Ma souffrance à moi, elle vient de ce que moi aussi je suis en souffrance avec ces enfants là. D’une certaine manière ils me laissent sur place. Là où ils sont, il m’est difficile de les rejoindre. Je ne peux plus être dans le faire, mais dans l’être avec, et cela c’est difficile.

Reconnaître en moi ces sentiments de colère, de rage, de tristesse, cela me donne le vertige. Mais être sûre que ces sentiments sont les sentiments qu’ils vivent à certains moments et qu’ils mettent en moi, pour que je puisse enfin leur donner un sens, me permet de faire un peu plus avec leur souffrance et de se sentir un peu moins en souffrance.

On peut se blinder contre la souffrance et du coup, ne plus la voir, ne plus la sentir, ne plus la reconnaître. On devient soi-même des autistes, des aveugles. J’aime le terme de compassion parce qu’il y a le mot passion. Il s’agit de souffrir de la souffrance des autres, d’y participer sans se laisser engluer. Le seul moyen que j’ai trouvé non pas pour ne pas souffrir, parce que vivre au fil des jours avec des enfants qui vont peut-être mourir, reste très difficile, très lourd, est de me laisser aller à accepter d’être le dépositaire de ce qu’ils essayent de me faire ressentir.
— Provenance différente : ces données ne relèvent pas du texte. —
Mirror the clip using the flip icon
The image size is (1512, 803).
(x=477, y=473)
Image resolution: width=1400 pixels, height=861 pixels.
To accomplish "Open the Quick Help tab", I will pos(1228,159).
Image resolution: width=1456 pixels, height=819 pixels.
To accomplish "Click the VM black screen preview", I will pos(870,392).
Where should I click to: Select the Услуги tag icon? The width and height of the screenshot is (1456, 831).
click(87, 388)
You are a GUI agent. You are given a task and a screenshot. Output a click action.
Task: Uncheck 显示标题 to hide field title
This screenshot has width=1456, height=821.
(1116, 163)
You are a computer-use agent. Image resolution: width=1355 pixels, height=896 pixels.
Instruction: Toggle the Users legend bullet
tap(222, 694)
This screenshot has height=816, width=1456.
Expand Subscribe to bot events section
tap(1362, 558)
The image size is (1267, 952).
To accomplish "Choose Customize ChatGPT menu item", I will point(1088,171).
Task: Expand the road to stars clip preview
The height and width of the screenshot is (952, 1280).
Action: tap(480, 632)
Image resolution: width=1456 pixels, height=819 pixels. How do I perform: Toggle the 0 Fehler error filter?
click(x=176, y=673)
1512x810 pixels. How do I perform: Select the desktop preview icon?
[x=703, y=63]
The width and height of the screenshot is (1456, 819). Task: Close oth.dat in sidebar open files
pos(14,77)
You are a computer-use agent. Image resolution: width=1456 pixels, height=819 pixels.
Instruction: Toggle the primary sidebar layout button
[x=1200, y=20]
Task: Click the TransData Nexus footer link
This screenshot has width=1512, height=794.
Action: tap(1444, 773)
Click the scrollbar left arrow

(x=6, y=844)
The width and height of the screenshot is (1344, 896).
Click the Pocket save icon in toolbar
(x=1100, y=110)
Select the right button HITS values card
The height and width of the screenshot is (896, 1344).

Quand on regarde les mouvements de certains autistes, on est pris de vertige, on n’arrive plus à penser. Alors je me dis que c’est ce qu’ils ont mis en place pour lutter contre la souffrance qui est la leur. Je peux alors les voir comme des êtres de communication, comme des sujets qui attendent inlassablement que je les regarde non pas comme des gens avec des étiquettes mais comme des sujets. Et cela m’aide un peu à lever ma propre souffrance. D’une certaine manière ils me rendent un peu plus sujet.

CONCLUSION

Pour conclure je voudrais reprendre le titre de cet exposé « objets en souffrance ». La souffrance, la douleur est quelque chose qui rend étrange, étranger. Il est difficile d’être en relation avec quelqu’un qui souffre, car en fait on se sent très vite à l’écart, en souffrance. On ne trouve plus les mots. Très vite celui qui souffre devient un objet qu’il faut aider, qu’il faut tutoriser, qu’il faut étayer. Très vite il perd son statut de sujet. Et c’est peut-être de cela dont il souffre la plus. Et c’est là, où nous les soignants, nous les accompagnants, nous pouvons quelque chose. J’ai dit que je ne savais pas répondre au sens de la souffrance, mais je sais qu’elle appartient à une histoire et que celui qui la vit en est le sujet.